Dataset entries
________________
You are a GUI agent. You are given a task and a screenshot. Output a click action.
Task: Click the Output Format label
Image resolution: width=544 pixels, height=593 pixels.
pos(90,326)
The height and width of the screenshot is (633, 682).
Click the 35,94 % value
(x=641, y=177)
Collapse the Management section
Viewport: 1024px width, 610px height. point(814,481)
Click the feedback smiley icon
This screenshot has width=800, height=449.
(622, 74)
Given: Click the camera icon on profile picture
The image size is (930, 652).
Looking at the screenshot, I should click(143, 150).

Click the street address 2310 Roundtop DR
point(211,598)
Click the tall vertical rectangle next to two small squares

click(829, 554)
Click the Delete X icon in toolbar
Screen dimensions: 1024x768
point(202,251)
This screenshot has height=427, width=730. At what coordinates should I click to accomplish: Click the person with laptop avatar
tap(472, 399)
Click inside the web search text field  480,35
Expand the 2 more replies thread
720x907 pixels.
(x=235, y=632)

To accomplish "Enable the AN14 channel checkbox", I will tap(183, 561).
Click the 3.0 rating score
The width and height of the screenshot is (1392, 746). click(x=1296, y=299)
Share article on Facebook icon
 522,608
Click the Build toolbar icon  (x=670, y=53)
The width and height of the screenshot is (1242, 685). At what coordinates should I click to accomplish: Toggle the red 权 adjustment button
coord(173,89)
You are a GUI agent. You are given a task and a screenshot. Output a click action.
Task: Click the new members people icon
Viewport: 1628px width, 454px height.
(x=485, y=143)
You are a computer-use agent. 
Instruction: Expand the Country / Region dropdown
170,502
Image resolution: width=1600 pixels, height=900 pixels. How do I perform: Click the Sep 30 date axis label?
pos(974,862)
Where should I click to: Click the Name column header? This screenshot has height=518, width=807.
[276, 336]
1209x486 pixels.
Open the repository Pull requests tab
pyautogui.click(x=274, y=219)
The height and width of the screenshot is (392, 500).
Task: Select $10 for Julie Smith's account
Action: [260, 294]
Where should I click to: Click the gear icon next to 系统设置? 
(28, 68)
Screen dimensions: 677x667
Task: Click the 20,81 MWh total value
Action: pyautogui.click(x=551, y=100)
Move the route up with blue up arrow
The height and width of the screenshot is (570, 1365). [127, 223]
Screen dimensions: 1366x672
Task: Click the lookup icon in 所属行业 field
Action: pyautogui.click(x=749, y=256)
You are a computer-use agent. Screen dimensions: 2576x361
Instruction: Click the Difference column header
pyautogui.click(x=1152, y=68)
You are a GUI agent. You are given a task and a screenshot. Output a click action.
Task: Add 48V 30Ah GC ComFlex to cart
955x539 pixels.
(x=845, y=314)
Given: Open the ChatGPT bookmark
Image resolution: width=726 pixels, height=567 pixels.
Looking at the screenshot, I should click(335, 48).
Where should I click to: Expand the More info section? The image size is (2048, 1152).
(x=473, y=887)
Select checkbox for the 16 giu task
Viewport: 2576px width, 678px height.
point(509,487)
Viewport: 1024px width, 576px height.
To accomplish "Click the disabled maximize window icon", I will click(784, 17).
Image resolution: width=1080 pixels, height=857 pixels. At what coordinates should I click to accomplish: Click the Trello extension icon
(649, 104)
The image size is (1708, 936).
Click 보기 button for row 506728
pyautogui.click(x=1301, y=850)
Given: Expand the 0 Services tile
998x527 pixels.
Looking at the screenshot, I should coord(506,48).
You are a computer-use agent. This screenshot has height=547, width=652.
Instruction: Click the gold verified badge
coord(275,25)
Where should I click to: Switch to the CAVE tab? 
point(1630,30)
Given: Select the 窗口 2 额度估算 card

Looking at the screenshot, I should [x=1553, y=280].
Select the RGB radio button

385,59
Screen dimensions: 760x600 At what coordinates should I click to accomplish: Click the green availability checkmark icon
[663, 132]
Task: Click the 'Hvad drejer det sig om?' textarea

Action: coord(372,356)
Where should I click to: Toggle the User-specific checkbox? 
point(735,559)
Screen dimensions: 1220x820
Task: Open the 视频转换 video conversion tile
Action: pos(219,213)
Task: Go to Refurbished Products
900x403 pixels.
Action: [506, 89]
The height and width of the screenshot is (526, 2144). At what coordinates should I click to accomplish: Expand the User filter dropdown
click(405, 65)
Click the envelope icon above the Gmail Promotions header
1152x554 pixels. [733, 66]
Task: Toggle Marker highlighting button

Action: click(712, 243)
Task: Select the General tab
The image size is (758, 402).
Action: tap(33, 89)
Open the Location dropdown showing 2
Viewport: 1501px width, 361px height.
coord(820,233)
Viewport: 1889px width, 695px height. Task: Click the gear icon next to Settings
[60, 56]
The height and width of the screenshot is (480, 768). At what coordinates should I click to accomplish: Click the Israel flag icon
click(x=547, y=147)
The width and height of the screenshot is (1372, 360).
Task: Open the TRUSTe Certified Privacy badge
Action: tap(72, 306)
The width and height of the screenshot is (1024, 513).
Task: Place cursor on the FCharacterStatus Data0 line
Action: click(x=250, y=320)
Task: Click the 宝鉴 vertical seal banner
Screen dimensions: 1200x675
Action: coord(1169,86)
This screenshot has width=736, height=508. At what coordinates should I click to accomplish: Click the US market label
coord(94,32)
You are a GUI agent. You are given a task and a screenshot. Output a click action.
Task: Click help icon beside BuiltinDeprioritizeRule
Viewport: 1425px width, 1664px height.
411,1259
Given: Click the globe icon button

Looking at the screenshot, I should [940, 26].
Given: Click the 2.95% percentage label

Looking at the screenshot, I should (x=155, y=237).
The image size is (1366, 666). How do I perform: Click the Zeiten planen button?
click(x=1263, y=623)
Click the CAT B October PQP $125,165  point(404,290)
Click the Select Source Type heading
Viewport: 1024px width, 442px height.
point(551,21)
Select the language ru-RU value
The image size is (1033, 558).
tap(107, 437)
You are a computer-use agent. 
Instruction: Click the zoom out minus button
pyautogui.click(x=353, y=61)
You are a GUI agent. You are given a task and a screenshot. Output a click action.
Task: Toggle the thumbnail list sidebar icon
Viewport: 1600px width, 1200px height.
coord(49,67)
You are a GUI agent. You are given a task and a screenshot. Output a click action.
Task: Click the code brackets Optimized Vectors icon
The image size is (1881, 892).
________________
Please output every record, keeping each line exact.

Answer to the problem -
You are a GUI agent. You are given a task and a screenshot. Output a click action.
Task: Click the Output Format label
Image resolution: width=544 pixels, height=593 pixels.
pos(90,326)
The height and width of the screenshot is (633, 682).
Click the 35,94 % value
(x=641, y=177)
Collapse the Management section
Viewport: 1024px width, 610px height. point(814,481)
Click the feedback smiley icon
This screenshot has width=800, height=449.
(622, 74)
Given: Click the camera icon on profile picture
The image size is (930, 652).
Looking at the screenshot, I should click(143, 150).

Click the street address 2310 Roundtop DR
point(211,598)
Click the tall vertical rectangle next to two small squares

click(829, 554)
Click the Delete X icon in toolbar
Screen dimensions: 1024x768
point(202,251)
This screenshot has height=427, width=730. At what coordinates should I click to accomplish: Click the person with laptop avatar
tap(472, 399)
Click inside the web search text field  480,35
Expand the 2 more replies thread
720x907 pixels.
(x=235, y=632)

To accomplish "Enable the AN14 channel checkbox", I will tap(183, 561).
Click the 3.0 rating score
The width and height of the screenshot is (1392, 746). click(x=1296, y=299)
Share article on Facebook icon
 522,608
Click the Build toolbar icon  (x=670, y=53)
The width and height of the screenshot is (1242, 685). At what coordinates should I click to accomplish: Toggle the red 权 adjustment button
coord(173,89)
You are a GUI agent. You are given a task and a screenshot. Output a click action.
Task: Click the new members people icon
Viewport: 1628px width, 454px height.
(x=485, y=143)
You are a computer-use agent. 
Instruction: Expand the Country / Region dropdown
170,502
Image resolution: width=1600 pixels, height=900 pixels. How do I perform: Click the Sep 30 date axis label?
pos(974,862)
Where should I click to: Click the Name column header? This screenshot has height=518, width=807.
[276, 336]
1209x486 pixels.
Open the repository Pull requests tab
pyautogui.click(x=274, y=219)
The height and width of the screenshot is (392, 500).
Task: Select $10 for Julie Smith's account
Action: [260, 294]
Where should I click to: Click the gear icon next to 系统设置? 
(28, 68)
Screen dimensions: 677x667
Task: Click the 20,81 MWh total value
Action: pyautogui.click(x=551, y=100)
Move the route up with blue up arrow
The height and width of the screenshot is (570, 1365). [127, 223]
Screen dimensions: 1366x672
Task: Click the lookup icon in 所属行业 field
Action: pyautogui.click(x=749, y=256)
You are a computer-use agent. Screen dimensions: 2576x361
Instruction: Click the Difference column header
pyautogui.click(x=1152, y=68)
You are a GUI agent. You are given a task and a screenshot. Output a click action.
Task: Add 48V 30Ah GC ComFlex to cart
955x539 pixels.
(x=845, y=314)
Given: Open the ChatGPT bookmark
Image resolution: width=726 pixels, height=567 pixels.
Looking at the screenshot, I should click(335, 48).
Where should I click to: Expand the More info section? The image size is (2048, 1152).
(x=473, y=887)
Select checkbox for the 16 giu task
Viewport: 2576px width, 678px height.
point(509,487)
Viewport: 1024px width, 576px height.
To accomplish "Click the disabled maximize window icon", I will click(784, 17).
Image resolution: width=1080 pixels, height=857 pixels. At what coordinates should I click to accomplish: Click the Trello extension icon
(649, 104)
The image size is (1708, 936).
Click 보기 button for row 506728
pyautogui.click(x=1301, y=850)
Given: Expand the 0 Services tile
998x527 pixels.
Looking at the screenshot, I should coord(506,48).
You are a computer-use agent. This screenshot has height=547, width=652.
Instruction: Click the gold verified badge
coord(275,25)
Where should I click to: Switch to the CAVE tab? 
point(1630,30)
Given: Select the 窗口 2 额度估算 card

Looking at the screenshot, I should [x=1553, y=280].
Select the RGB radio button

385,59
Screen dimensions: 760x600 At what coordinates should I click to accomplish: Click the green availability checkmark icon
[663, 132]
Task: Click the 'Hvad drejer det sig om?' textarea

Action: coord(372,356)
Where should I click to: Toggle the User-specific checkbox? 
point(735,559)
Screen dimensions: 1220x820
Task: Open the 视频转换 video conversion tile
Action: pos(219,213)
Task: Go to Refurbished Products
900x403 pixels.
Action: [506, 89]
The height and width of the screenshot is (526, 2144). At what coordinates should I click to accomplish: Expand the User filter dropdown
click(405, 65)
Click the envelope icon above the Gmail Promotions header
1152x554 pixels. [733, 66]
Task: Toggle Marker highlighting button

Action: click(712, 243)
Task: Select the General tab
The image size is (758, 402).
Action: tap(33, 89)
Open the Location dropdown showing 2
Viewport: 1501px width, 361px height.
coord(820,233)
Viewport: 1889px width, 695px height. Task: Click the gear icon next to Settings
[60, 56]
The height and width of the screenshot is (480, 768). At what coordinates should I click to accomplish: Click the Israel flag icon
click(x=547, y=147)
The width and height of the screenshot is (1372, 360).
Task: Open the TRUSTe Certified Privacy badge
Action: tap(72, 306)
The width and height of the screenshot is (1024, 513).
Task: Place cursor on the FCharacterStatus Data0 line
Action: click(x=250, y=320)
Task: Click the 宝鉴 vertical seal banner
Screen dimensions: 1200x675
Action: coord(1169,86)
This screenshot has width=736, height=508. At what coordinates should I click to accomplish: Click the US market label
coord(94,32)
You are a GUI agent. You are given a task and a screenshot. Output a click action.
Task: Click help icon beside BuiltinDeprioritizeRule
Viewport: 1425px width, 1664px height.
411,1259
Given: Click the globe icon button

Looking at the screenshot, I should [940, 26].
Given: Click the 2.95% percentage label

Looking at the screenshot, I should (x=155, y=237).
The image size is (1366, 666). How do I perform: Click the Zeiten planen button?
click(x=1263, y=623)
Click the CAT B October PQP $125,165  point(404,290)
Click the Select Source Type heading
Viewport: 1024px width, 442px height.
point(551,21)
Select the language ru-RU value
The image size is (1033, 558).
tap(107, 437)
You are a computer-use agent. 
Instruction: Click the zoom out minus button
pyautogui.click(x=353, y=61)
You are a GUI agent. You are given a task and a screenshot. Output a click action.
Task: Toggle the thumbnail list sidebar icon
Viewport: 1600px width, 1200px height.
coord(49,67)
You are a GUI agent. You are given a task and a screenshot. Output a click action.
Task: Click the code brackets Optimized Vectors icon
The image size is (1881, 892).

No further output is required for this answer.